Enter Romney. The 2012 GOP candidate had been scathing about Trump during the primaries. Perhaps surprisingly, Trump invited Romney to a meeting last weekend at Trump’s Bedminster, N.J. golf course. The two men seemed to hit it off as the confab lasted longer than expected. Afterward, word leaked that Romney was a secretary of State candidate as well.

But that nod didn’t come quickly, either. And now Romney is suffering something of Giuliani’s fate, as opposition to his appointment rallies. Specifically, the loyalists within Trump’s political operation who think Romney an apostate have turned up the dial on their disapproval. And they’re waving their hands to get Trump’s attention the best way they know how: in public. Thus Ms. Conway’s Thanksgiving Day Twitter missive: “Receiving deluge of social media $ private coms re: Romney Some Trump loyalists warn against Romney as sec of state,” she wrote.

This is extraordinary, if you think about it. A woman who is clearly part of the Trump inner circle is using public rather than private means to communicate displeasure. It’s possible that she’s being so open because she thinks only drastic measures can derail Romney’s appointment. It’s also possible she’s doing it simply because she knows it’s the best way to get Trump’s attention.

She would not be alone: conservative MSNBC host Joe Scarborough has taken to bashing Romney on his morning show, which Trump’s been known to watch.

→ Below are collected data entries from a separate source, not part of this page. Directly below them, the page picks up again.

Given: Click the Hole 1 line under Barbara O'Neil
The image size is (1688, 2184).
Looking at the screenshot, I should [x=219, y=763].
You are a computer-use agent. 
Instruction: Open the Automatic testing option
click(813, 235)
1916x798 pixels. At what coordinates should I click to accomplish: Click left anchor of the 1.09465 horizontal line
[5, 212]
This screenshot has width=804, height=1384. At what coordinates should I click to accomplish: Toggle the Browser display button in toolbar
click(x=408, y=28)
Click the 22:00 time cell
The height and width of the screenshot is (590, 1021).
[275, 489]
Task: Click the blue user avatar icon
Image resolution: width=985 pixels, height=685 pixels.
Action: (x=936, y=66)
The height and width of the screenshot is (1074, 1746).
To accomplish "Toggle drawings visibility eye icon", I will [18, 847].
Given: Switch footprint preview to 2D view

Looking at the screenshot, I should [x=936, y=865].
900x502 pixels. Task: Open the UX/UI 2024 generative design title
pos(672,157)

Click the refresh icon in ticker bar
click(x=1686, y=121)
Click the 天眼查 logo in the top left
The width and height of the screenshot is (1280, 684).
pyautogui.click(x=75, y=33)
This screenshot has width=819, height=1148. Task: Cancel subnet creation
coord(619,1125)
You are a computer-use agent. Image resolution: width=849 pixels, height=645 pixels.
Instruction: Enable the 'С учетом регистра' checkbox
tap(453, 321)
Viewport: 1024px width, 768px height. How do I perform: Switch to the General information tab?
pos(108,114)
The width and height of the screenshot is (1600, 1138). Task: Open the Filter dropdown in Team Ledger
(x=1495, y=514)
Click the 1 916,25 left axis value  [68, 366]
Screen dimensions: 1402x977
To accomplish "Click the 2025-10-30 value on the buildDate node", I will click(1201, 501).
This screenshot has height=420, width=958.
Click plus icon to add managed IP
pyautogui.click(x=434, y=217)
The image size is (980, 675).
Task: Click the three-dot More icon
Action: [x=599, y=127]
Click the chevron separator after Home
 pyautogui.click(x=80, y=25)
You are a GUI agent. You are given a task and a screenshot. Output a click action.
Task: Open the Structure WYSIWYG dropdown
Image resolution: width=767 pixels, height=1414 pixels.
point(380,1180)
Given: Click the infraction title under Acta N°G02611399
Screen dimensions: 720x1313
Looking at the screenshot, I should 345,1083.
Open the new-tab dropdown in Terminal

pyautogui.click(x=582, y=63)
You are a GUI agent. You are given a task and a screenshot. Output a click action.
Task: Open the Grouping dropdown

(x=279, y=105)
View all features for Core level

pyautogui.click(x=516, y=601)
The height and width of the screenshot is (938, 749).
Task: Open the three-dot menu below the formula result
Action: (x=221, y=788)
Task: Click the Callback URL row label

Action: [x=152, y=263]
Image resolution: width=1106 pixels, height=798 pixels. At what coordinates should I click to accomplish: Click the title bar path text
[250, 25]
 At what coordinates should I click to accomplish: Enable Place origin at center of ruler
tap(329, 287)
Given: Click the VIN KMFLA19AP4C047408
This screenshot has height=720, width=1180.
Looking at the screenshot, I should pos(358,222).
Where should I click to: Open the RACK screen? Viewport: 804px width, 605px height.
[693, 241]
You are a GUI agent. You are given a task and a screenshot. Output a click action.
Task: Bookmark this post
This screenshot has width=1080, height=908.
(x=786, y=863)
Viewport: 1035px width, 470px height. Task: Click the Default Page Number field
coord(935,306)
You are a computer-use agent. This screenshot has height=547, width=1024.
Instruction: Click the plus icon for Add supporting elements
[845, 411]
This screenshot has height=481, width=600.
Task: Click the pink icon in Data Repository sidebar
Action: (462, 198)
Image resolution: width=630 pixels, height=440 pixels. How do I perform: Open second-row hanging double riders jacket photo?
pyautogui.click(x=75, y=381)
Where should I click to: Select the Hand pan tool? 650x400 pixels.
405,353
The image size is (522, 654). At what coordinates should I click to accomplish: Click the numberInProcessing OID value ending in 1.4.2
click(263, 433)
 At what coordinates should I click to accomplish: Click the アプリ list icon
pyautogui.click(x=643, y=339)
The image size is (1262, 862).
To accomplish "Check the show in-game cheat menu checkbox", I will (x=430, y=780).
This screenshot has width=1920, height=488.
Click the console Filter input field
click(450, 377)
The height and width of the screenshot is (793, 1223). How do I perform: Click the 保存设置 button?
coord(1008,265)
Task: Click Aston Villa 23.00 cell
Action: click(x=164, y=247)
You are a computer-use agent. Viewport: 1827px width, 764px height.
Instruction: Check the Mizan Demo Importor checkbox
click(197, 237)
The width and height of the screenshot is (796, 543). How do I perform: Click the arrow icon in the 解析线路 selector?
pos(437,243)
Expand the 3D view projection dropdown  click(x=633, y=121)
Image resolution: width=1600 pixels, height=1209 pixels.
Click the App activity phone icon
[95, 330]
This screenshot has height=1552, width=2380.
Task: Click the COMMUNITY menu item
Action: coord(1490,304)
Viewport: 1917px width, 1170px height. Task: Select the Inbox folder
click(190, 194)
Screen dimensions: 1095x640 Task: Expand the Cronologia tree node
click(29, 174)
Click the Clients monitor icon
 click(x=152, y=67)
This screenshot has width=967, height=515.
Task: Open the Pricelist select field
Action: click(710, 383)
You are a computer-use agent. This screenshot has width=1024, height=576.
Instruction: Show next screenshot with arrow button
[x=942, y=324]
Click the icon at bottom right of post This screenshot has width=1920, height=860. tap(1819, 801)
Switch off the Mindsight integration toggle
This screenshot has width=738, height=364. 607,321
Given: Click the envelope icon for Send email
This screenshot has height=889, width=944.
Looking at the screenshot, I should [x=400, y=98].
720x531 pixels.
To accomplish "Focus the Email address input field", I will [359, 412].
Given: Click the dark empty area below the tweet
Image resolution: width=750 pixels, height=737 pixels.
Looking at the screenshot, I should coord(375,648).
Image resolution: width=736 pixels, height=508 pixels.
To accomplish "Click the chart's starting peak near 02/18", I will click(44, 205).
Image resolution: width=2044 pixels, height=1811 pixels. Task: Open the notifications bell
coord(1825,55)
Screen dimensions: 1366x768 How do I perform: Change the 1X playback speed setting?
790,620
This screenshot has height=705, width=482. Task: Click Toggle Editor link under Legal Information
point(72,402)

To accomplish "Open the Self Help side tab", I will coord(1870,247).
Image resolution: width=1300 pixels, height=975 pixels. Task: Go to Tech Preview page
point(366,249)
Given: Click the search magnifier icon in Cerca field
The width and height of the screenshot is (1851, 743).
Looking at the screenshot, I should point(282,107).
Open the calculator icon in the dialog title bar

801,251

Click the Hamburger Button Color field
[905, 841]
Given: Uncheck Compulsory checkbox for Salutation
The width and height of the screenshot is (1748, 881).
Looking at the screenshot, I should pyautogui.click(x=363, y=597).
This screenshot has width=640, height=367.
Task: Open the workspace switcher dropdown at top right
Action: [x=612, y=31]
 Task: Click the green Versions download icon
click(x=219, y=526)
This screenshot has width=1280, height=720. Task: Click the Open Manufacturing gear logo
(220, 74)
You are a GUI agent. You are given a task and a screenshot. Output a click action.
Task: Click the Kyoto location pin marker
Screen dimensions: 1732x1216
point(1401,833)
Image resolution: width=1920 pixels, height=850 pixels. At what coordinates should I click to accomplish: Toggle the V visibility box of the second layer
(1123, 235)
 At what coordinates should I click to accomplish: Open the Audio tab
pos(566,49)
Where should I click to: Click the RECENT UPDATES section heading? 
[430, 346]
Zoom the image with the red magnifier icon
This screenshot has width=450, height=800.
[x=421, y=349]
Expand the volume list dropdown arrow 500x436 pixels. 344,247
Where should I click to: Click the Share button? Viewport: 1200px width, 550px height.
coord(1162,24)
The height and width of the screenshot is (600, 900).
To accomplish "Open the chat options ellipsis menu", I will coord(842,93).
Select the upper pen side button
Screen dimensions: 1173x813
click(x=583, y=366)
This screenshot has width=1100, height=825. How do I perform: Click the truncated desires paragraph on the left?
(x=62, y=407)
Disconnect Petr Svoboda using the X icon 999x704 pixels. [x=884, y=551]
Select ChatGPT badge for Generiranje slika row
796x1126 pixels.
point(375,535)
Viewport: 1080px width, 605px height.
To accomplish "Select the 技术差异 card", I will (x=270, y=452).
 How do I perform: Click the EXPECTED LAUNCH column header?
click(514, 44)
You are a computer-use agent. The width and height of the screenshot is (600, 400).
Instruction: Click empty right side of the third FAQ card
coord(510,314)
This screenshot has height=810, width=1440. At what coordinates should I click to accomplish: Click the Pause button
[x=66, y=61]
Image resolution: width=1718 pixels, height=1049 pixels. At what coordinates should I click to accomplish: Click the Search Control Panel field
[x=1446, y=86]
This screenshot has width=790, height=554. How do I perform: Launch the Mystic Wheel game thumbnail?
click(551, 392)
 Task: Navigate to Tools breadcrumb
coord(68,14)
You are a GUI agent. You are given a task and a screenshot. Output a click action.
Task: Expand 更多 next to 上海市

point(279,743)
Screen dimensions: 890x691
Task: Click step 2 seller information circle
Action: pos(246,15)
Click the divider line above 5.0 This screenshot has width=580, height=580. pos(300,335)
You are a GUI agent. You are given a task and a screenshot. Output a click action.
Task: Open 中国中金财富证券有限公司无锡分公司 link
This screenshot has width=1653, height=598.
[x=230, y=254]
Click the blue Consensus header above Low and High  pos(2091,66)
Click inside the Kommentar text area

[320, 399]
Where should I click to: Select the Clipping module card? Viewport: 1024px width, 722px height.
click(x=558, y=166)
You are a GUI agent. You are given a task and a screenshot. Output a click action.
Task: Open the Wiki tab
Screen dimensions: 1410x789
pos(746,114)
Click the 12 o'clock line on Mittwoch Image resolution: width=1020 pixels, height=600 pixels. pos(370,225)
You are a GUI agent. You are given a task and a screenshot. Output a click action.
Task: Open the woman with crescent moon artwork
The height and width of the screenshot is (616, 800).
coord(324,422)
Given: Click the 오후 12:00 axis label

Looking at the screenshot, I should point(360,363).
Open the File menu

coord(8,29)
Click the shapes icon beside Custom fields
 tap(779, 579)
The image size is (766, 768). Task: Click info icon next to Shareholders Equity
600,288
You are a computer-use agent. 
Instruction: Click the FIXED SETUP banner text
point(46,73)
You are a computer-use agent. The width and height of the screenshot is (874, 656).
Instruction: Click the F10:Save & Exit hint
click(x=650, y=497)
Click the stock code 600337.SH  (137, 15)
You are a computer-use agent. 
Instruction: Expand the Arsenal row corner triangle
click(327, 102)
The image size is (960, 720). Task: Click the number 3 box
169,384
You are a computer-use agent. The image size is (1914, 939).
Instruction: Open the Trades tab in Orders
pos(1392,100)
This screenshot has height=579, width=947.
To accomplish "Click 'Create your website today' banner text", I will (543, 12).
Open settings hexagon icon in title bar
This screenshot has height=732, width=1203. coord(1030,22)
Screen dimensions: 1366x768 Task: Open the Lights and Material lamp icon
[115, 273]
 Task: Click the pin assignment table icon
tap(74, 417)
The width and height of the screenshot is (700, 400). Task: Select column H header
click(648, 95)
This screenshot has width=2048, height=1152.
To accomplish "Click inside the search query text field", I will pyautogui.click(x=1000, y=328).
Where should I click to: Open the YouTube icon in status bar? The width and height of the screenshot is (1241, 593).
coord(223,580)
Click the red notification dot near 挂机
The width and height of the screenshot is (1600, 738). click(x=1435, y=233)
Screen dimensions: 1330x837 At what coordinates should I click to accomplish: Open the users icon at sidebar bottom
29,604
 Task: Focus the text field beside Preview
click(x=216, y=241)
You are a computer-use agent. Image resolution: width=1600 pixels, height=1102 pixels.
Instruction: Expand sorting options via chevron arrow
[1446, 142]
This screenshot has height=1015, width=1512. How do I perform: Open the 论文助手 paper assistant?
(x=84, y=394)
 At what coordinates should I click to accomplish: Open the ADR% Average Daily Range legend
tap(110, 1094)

Such open internal warfare is dramatic, and maybe Trump likes that. He’s a reality TV star after all and a feel for narrative twists was clearly part of his campaign.

But from a policy point of view, feuding isn’t always a good thing. It indicates an operation in which members devote substantial energy to fighting each other as opposed to carrying out the boss’s wishes.

“It’s not about either of them or the job. Endless ideological proxy wars are exhausting,” tweeted Commentary assistant online editor Noah Rothman on Friday.

In that context Conway said something else on Thanksgiving that’s interesting. In apparent support of Giuliani, she tweeted out that Henry Kissinger and George Shultz were secretaries of State who “flew around the world less, consulted POTUS close to home more. And were loyal. Good checklist.”

Henry Kissinger, whatever his accomplishments as Secretary of State to Richard Nixon and Gerald Ford, was not really any of those things. He spent considerable time crossing the globe in shuttle diplomacy, did not always keep POTUS in the loop, and continually spilled internal gossip to journalists.

George Shultz, though, was indeed such a Secretary of State to Ronald Reagan. Loyal, phlegmatic, wise in the ways of government, he gave Reagan lots of good advice. Some was ignored – he hated the operation that morphed into the Iran-Contra scandal, for instance.

But Shultz was Reagan’s second Secretary of State. The first was Al Haig, a former general who was also a loud, proud international business operator and skilled bureaucratic infighter who thought he knew best about international affairs. He exhausted Reagan’s patience, and when offered Haig’s resignation after only 18 months in office, Reagan accepted it.

That’s a quick hook that all the current claimants to the Secretary of State office might be wise to keep in mind.